Des partis politiques contre les droits d’auteur

Au début de 2006 naissait en Suède le Piratepartiet (Parti Pirate) dont les objectifs principaux sont d’imposer une réforme des lois sur les droits d’auteur, d’abolir le système de brevets et d’assurer le droit à la vie privée des citoyens suédois. Au départ, le chef du parti, Richard Falkvinge, espérait recueillir 2,000 signatures de supporters en deux mois. Après 36 heures seulement, 4,700 personnes s’étaient déjà manifestées.

Considérant que la Suède compte entre 800,000 et 1,1 million de personnes partageant des fichiers sur Internet, le parti vise à récolter 225,000 votes lors des prochaines élections et obtenir ainsi la balance du pouvoir. Si les appuis au parti augmentaient tranquillement au rythme de dix nouveaux membres par jour, les choses se sont accélérées lorsque la police suédoise a perquisitionné les serveurs du très populaire pisteur BitTorrent, The Pirate Bay, propulsant le nombre de nouveaux membres quotidiens à 500.

Cette semaine, on annonçait aux États-Unis la naissance d’un émule du Piratepartiet, The Pirate Party of the United States. Selon ses dirigeants, « depuis trop longtemps, le cartel des mass médias comme la Motion Picture Association of America et la Recording Industry Association of America, on tenu en laisse les progrès technologiques et les libertés individuelles ». Le parti entend aussi s’attaquer à l’industrie pharmaceutique qui « grâce au pouvoir de ses brevets, empêche les plus pauvres de bénéficier de traitements médicaux afin d’augmenter leurs marges de profit ».

Reconnaissant les efforts de l’Electronic Frontier Foundation, de la Free Software Foundation, de Creative Commons et de Médecins sans frontières, le Parti Pirate croit toutefois nécessaire de solliciter l’appui de la population pour réformer les lois sur la propriété intellectuelle.

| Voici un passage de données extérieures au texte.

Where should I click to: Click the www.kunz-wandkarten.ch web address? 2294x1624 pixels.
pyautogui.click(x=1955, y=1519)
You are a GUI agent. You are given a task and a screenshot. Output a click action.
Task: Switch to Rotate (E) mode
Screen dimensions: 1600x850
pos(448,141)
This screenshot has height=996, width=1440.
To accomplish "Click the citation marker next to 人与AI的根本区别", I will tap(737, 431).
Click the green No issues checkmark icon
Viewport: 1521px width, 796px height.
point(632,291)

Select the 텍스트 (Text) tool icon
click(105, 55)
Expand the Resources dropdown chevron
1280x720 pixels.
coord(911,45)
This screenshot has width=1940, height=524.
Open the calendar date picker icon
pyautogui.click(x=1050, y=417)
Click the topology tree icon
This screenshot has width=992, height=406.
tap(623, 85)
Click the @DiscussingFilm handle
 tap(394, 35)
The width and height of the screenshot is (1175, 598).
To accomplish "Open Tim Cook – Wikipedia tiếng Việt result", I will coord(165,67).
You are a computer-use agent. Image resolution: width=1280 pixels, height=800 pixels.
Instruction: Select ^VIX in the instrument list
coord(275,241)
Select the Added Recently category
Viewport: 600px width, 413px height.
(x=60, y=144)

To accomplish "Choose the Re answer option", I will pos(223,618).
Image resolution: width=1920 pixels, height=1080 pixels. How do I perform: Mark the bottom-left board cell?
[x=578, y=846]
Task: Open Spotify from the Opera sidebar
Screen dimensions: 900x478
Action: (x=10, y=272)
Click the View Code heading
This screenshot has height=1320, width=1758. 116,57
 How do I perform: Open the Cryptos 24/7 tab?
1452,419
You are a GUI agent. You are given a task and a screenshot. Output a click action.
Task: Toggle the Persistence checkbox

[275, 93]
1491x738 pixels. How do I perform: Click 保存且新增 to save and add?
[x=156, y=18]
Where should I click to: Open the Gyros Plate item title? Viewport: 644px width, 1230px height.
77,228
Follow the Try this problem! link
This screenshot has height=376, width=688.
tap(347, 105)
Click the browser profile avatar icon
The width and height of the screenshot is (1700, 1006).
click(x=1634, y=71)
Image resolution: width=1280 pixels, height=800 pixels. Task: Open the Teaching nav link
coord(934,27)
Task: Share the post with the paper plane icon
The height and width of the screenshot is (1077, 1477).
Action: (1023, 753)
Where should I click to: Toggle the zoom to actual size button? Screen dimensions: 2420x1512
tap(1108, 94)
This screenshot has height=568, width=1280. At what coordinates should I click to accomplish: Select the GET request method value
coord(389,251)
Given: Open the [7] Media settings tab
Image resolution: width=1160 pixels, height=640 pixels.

Si l’on se fit au fait que le site Web du groupe était inaccessible au lendemain de sa mise en ligne, on peut penser que son succès rejoigne éventuellement celui obtenu par le projet suédois.

Il ne fait aucun doute qu’il devient de plus en plus nécessaire de voir à ce que les moyens de production et de diffusion de l’information ne soient pas que l’apanage des multinationales du divertissement, des technologies et des biotechnologies. La création de partis pirates peut être un pas dans la bonne direction, du moins en ce qui a trait à la sensibilisation de la population aux problèmes inhérents au contrôle des moyens d’informations.

Seulement, le terme « pirate » (qui n’a rien à voir avec les ambitions d’un certain animateur de Québec) a une connotation plutôt péjorative et la base des partis restera probablement composée de jeunes échangeurs de fichiers qui auront du mal à expliquer tous les enjeux de la question. En ce sens, il y a un risque que ce type de parti reste dans la marge, au même titre que ceux réclamant la légalisation du cannabis par exemple. Il y aurait intérêt à bâtir un parti crédible avec des visées semblables et on ne peut douter que ce souhait se concrétise lorsque l’on pense à la proportion de la nouvelle génération branchée en permanence. En attendant, il conviendra de suivre le cheminement du Piratepartiet et du Parti Pirate des États-Unis.